-- Opening Marker --

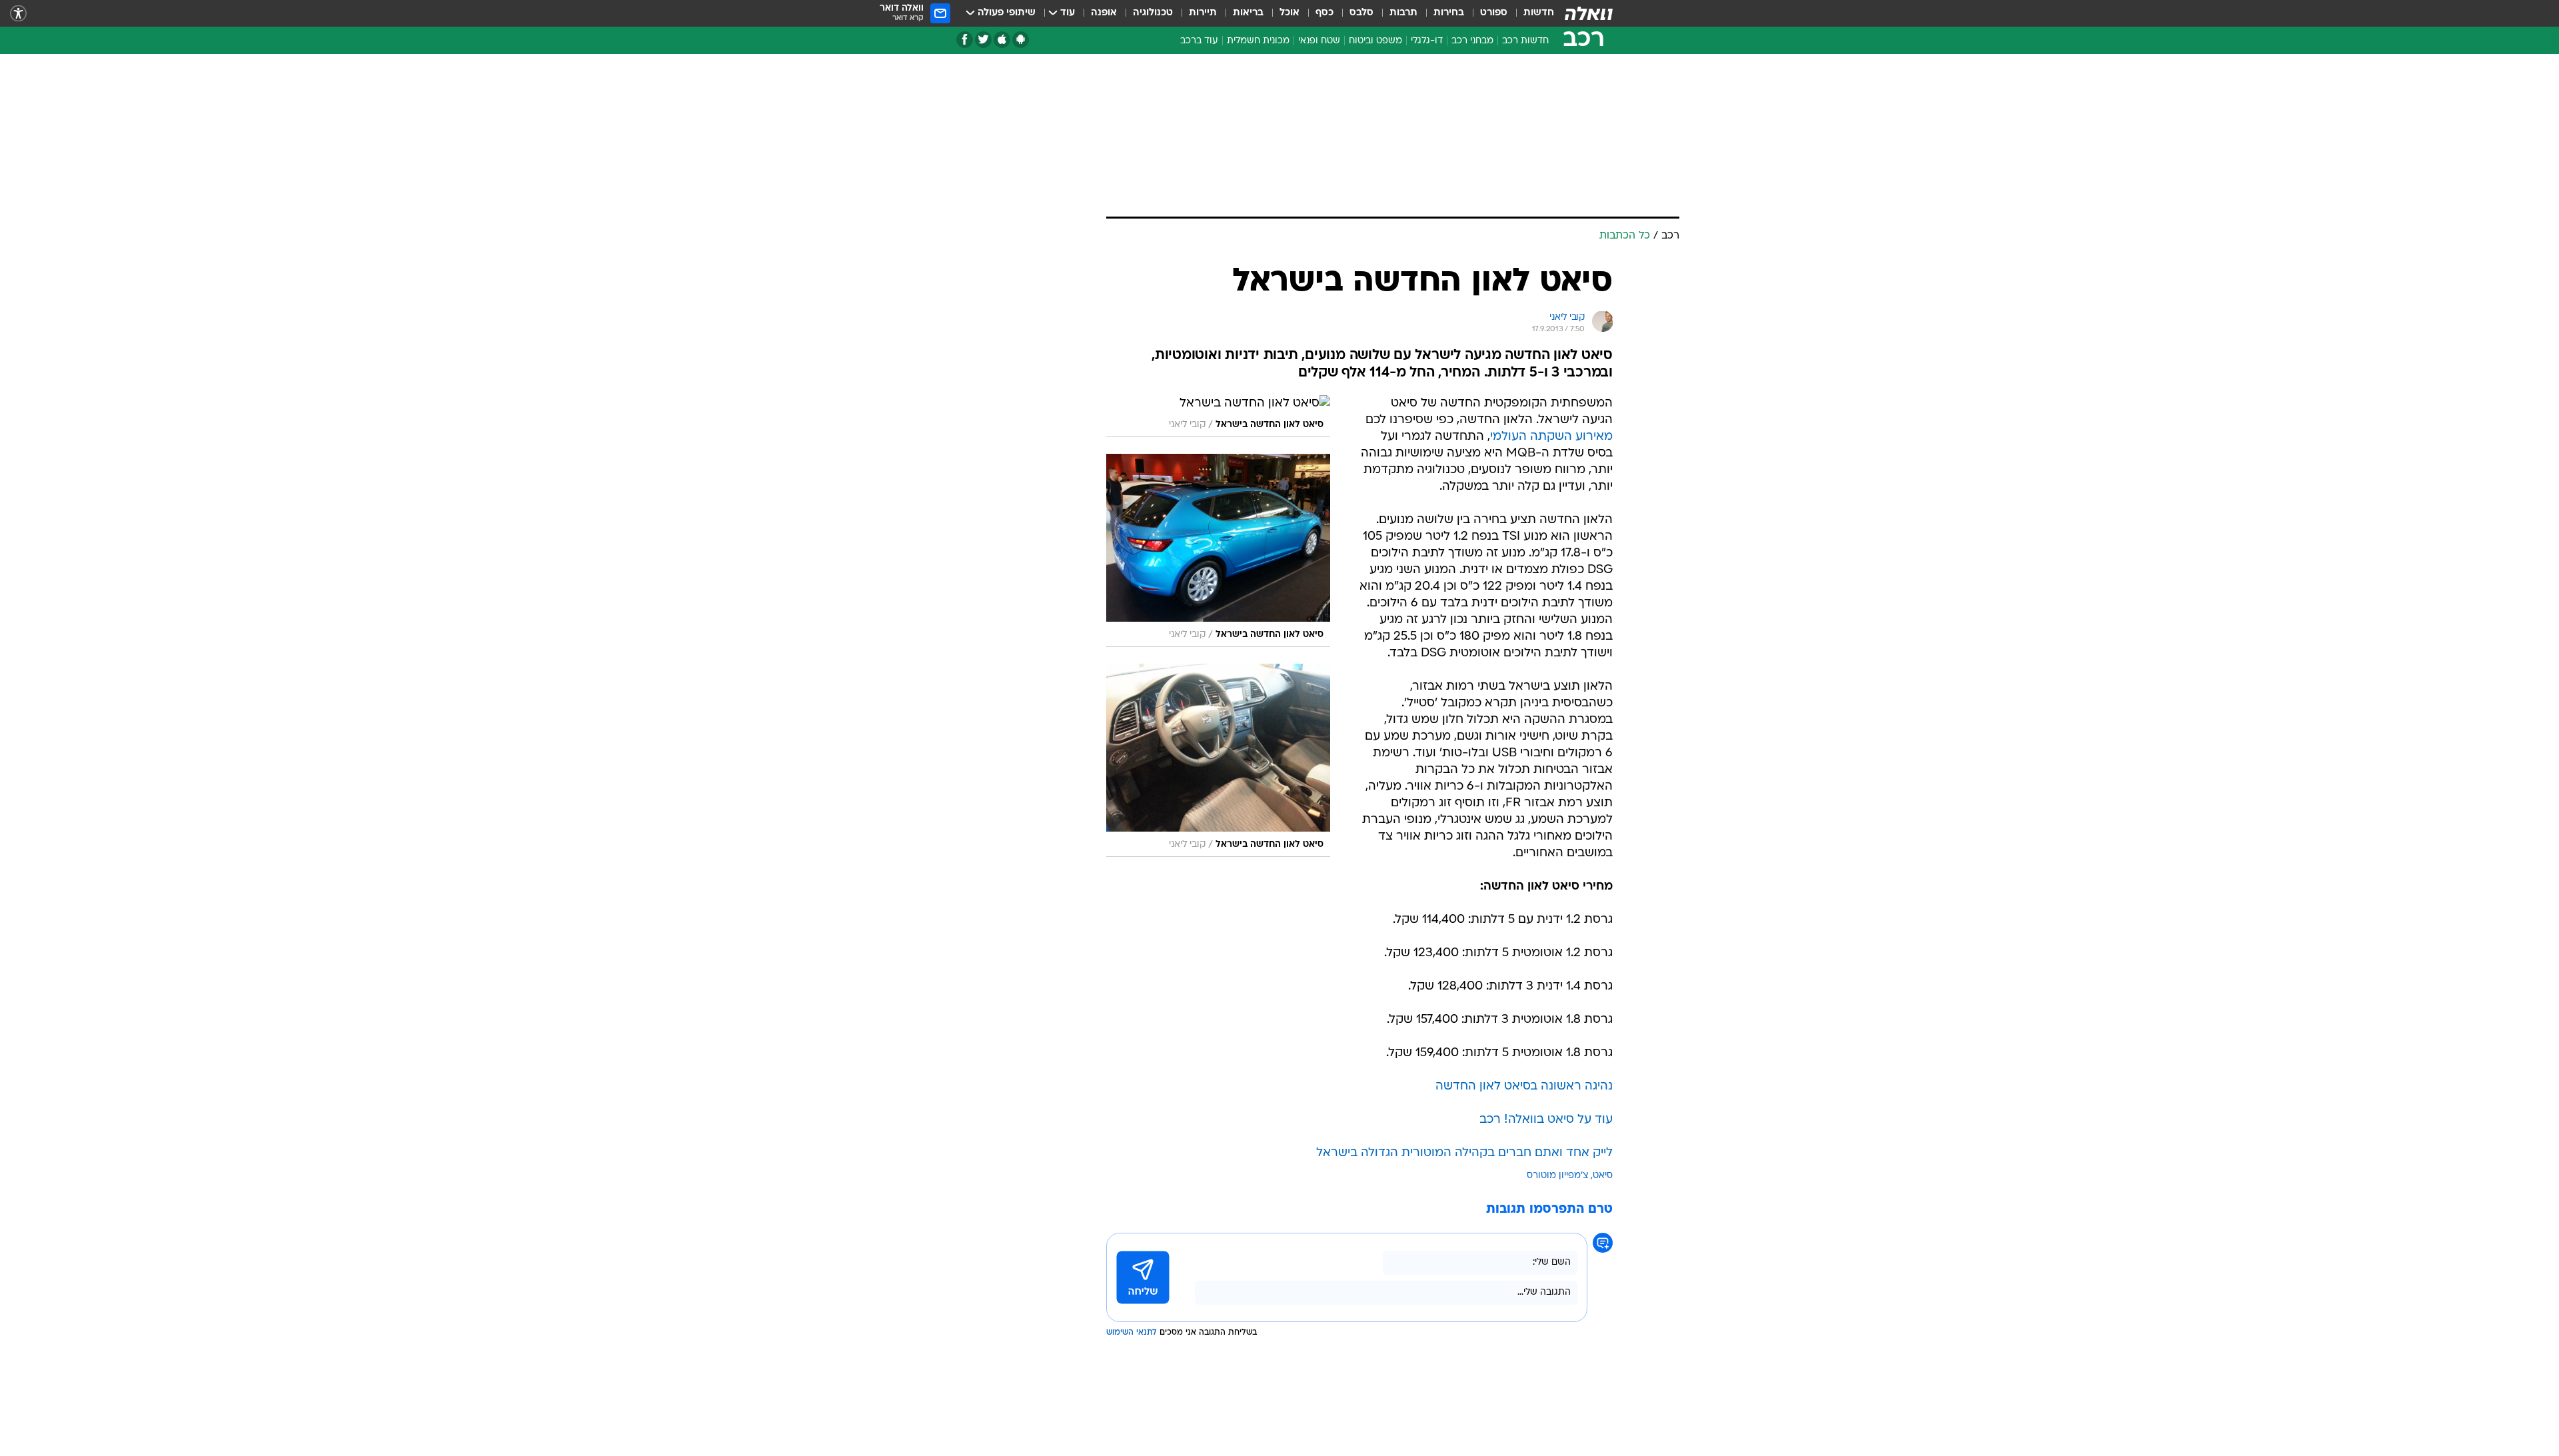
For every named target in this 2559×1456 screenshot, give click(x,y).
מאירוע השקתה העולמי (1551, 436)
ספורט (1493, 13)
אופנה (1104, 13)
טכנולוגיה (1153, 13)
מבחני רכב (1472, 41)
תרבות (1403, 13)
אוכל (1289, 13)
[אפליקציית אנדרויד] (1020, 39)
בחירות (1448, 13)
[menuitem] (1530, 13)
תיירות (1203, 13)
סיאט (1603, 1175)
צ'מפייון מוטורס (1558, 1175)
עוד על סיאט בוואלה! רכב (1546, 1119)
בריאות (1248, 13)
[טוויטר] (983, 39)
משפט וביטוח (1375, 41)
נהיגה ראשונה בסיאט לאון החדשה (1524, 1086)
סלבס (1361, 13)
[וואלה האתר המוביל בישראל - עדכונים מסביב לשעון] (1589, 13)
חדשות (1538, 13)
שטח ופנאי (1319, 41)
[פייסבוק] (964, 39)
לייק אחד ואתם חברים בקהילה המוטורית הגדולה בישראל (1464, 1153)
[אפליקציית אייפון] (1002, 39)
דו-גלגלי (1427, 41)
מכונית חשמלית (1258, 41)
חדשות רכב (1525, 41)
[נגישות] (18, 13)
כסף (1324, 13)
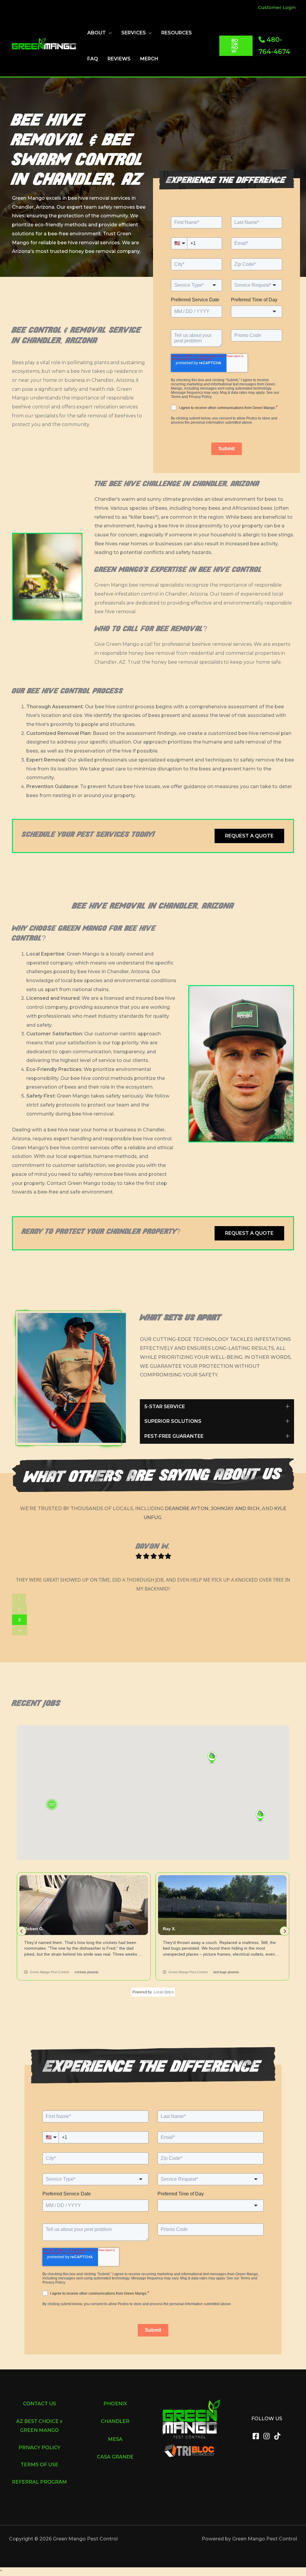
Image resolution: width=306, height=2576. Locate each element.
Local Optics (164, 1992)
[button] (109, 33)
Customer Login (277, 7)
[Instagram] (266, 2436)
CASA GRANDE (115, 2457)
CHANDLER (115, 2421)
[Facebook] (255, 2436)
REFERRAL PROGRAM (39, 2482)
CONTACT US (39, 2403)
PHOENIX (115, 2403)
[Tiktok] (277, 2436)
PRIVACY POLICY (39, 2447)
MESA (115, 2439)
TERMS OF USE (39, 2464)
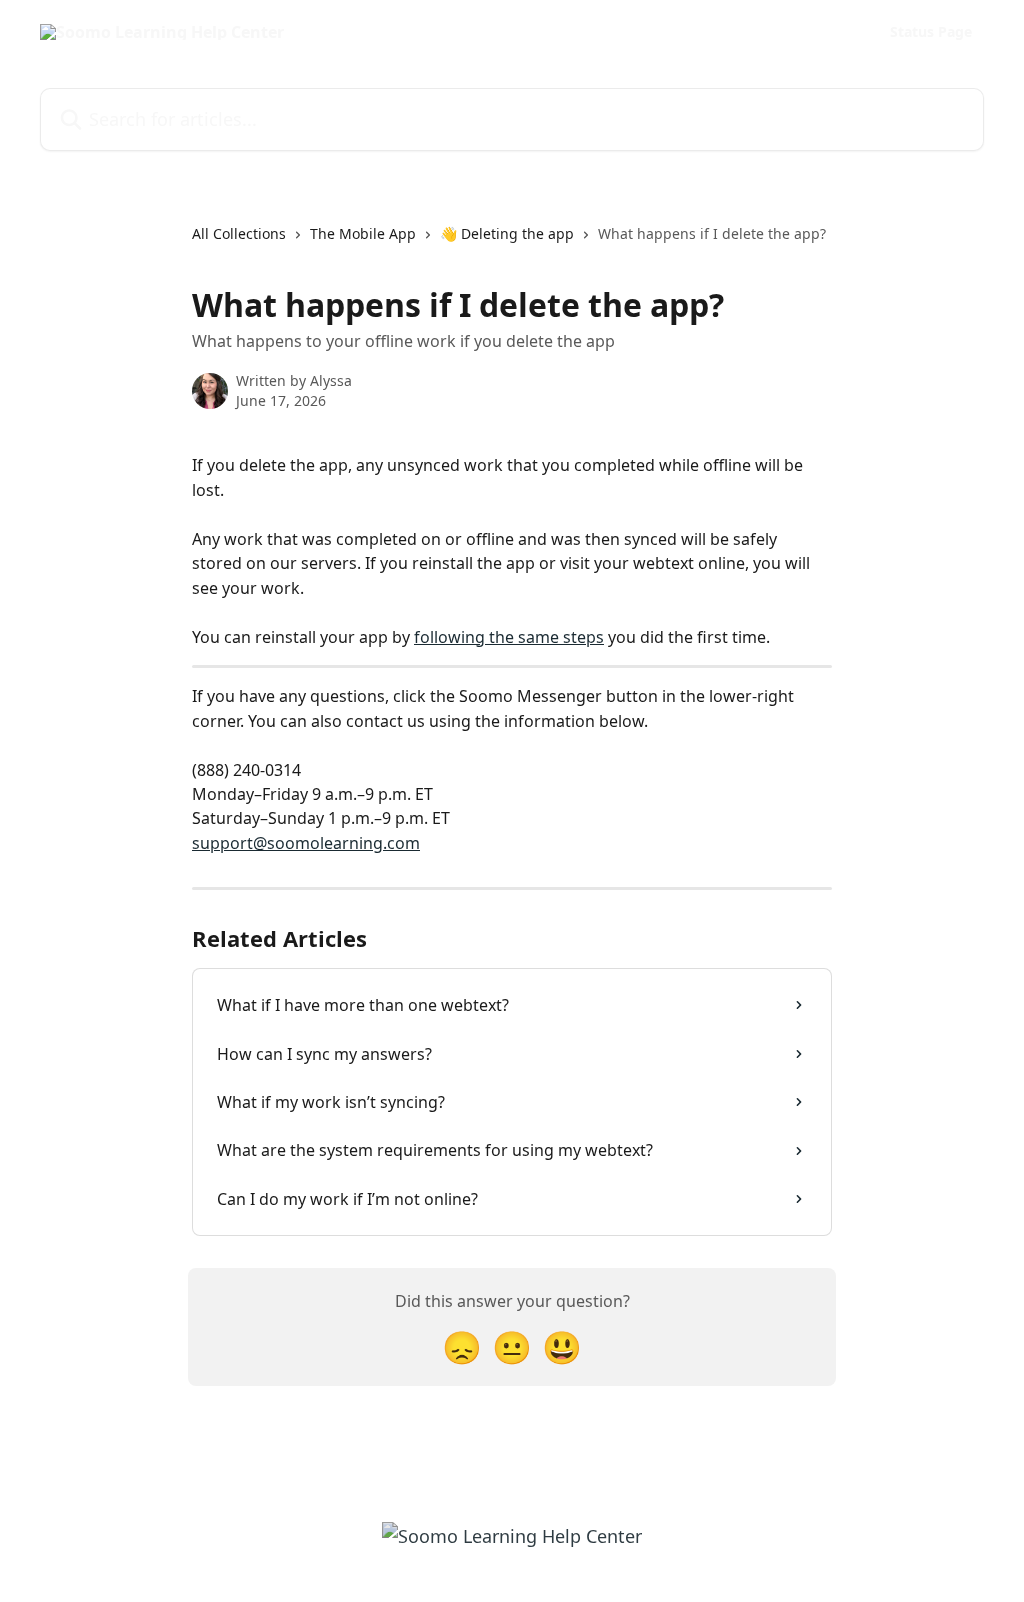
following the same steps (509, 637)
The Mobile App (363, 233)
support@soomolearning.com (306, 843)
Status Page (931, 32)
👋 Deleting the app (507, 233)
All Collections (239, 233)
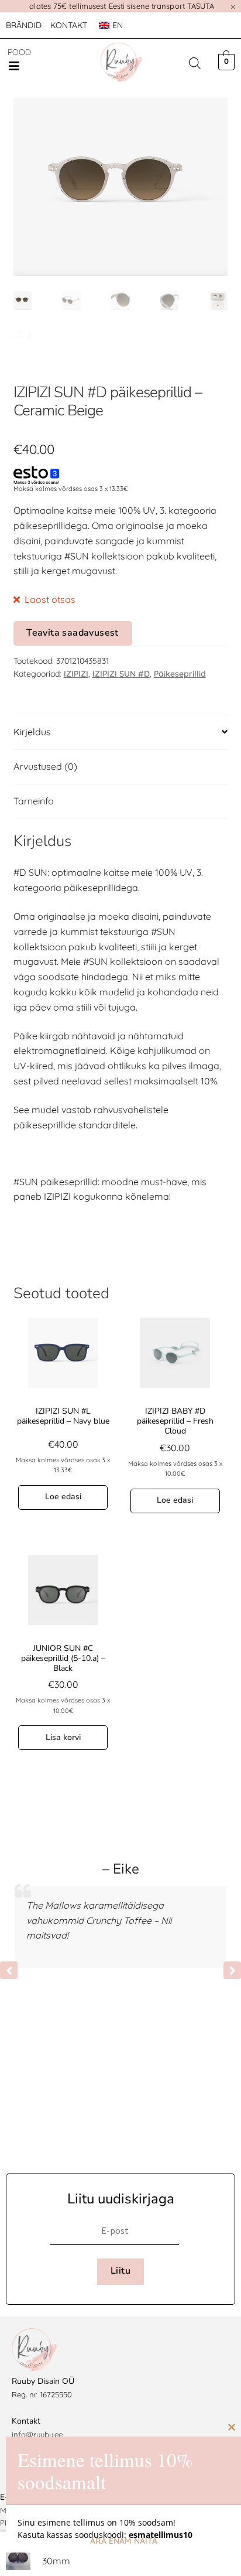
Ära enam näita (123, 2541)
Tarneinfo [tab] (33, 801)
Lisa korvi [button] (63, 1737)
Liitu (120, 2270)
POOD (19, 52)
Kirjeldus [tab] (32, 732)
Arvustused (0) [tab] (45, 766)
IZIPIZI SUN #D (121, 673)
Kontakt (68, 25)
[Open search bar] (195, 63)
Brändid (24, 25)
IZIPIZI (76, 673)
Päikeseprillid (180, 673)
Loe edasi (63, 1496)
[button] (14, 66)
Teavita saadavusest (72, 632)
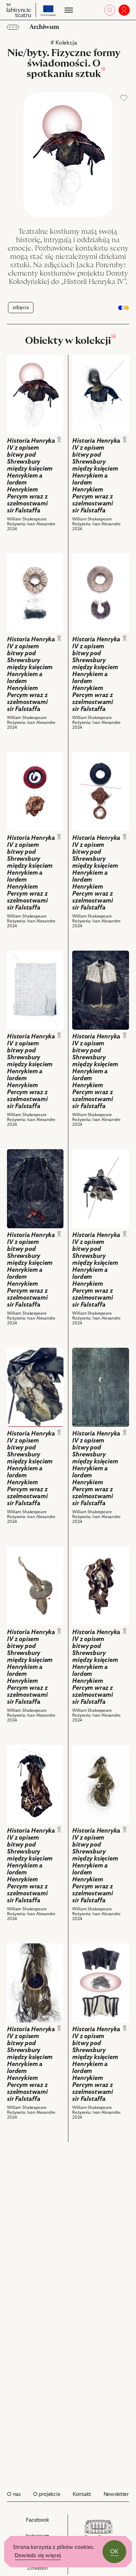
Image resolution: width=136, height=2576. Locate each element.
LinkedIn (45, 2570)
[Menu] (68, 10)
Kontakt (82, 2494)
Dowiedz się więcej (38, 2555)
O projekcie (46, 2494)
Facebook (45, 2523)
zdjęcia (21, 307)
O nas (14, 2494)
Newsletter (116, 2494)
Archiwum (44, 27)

-- Closing Marker --

WORK TO COMPLETE — Skip the images and set down the rest of the data unchanged.

FINAL ANSWER —
For every named target in this 2559×1456 screenshot, give click(x,y).
מאירוע השקתה העולמי (1551, 436)
ספורט (1493, 13)
אופנה (1104, 13)
טכנולוגיה (1153, 13)
מבחני רכב (1472, 41)
תרבות (1403, 13)
אוכל (1289, 13)
[אפליקציית אנדרויד] (1020, 39)
בחירות (1448, 13)
[menuitem] (1530, 13)
תיירות (1203, 13)
סיאט (1603, 1175)
צ'מפייון מוטורס (1558, 1175)
עוד על סיאט בוואלה! רכב (1546, 1119)
בריאות (1248, 13)
[טוויטר] (983, 39)
משפט וביטוח (1375, 41)
נהיגה ראשונה בסיאט לאון החדשה (1524, 1086)
סלבס (1361, 13)
[וואלה האתר המוביל בישראל - עדכונים מסביב לשעון] (1589, 13)
חדשות (1538, 13)
שטח ופנאי (1319, 41)
[פייסבוק] (964, 39)
לייק אחד ואתם חברים בקהילה המוטורית הגדולה בישראל (1464, 1153)
[אפליקציית אייפון] (1002, 39)
דו-גלגלי (1427, 41)
מכונית חשמלית (1258, 41)
חדשות רכב (1525, 41)
[נגישות] (18, 13)
כסף (1324, 13)
Image resolution: width=306, height=2576. Locate each element.
Local Optics (164, 1992)
[button] (109, 33)
Customer Login (277, 7)
[Instagram] (266, 2436)
CASA GRANDE (115, 2457)
CHANDLER (115, 2421)
[Facebook] (255, 2436)
REFERRAL PROGRAM (39, 2482)
CONTACT US (39, 2403)
PHOENIX (115, 2403)
[Tiktok] (277, 2436)
PRIVACY POLICY (39, 2447)
MESA (115, 2439)
TERMS OF USE (39, 2464)
following the same steps (509, 637)
The Mobile App (363, 233)
support@soomolearning.com (306, 843)
Status Page (931, 32)
👋 Deleting the app (507, 233)
All Collections (239, 233)
Ära enam näita (123, 2541)
Tarneinfo [tab] (33, 801)
Lisa korvi [button] (63, 1737)
Liitu (120, 2270)
POOD (19, 52)
Kirjeldus [tab] (32, 732)
Arvustused (0) [tab] (45, 766)
IZIPIZI SUN #D (121, 673)
Kontakt (68, 25)
[Open search bar] (195, 63)
Brändid (24, 25)
IZIPIZI (76, 673)
Päikeseprillid (180, 673)
Loe edasi (63, 1496)
[button] (14, 66)
Teavita saadavusest (72, 632)
Image resolution: width=136, height=2576. Locate each element.
LinkedIn (45, 2570)
[Menu] (68, 10)
Kontakt (82, 2494)
Dowiedz się więcej (38, 2555)
O projekcie (46, 2494)
Facebook (45, 2523)
zdjęcia (21, 307)
O nas (14, 2494)
Newsletter (116, 2494)
Archiwum (44, 27)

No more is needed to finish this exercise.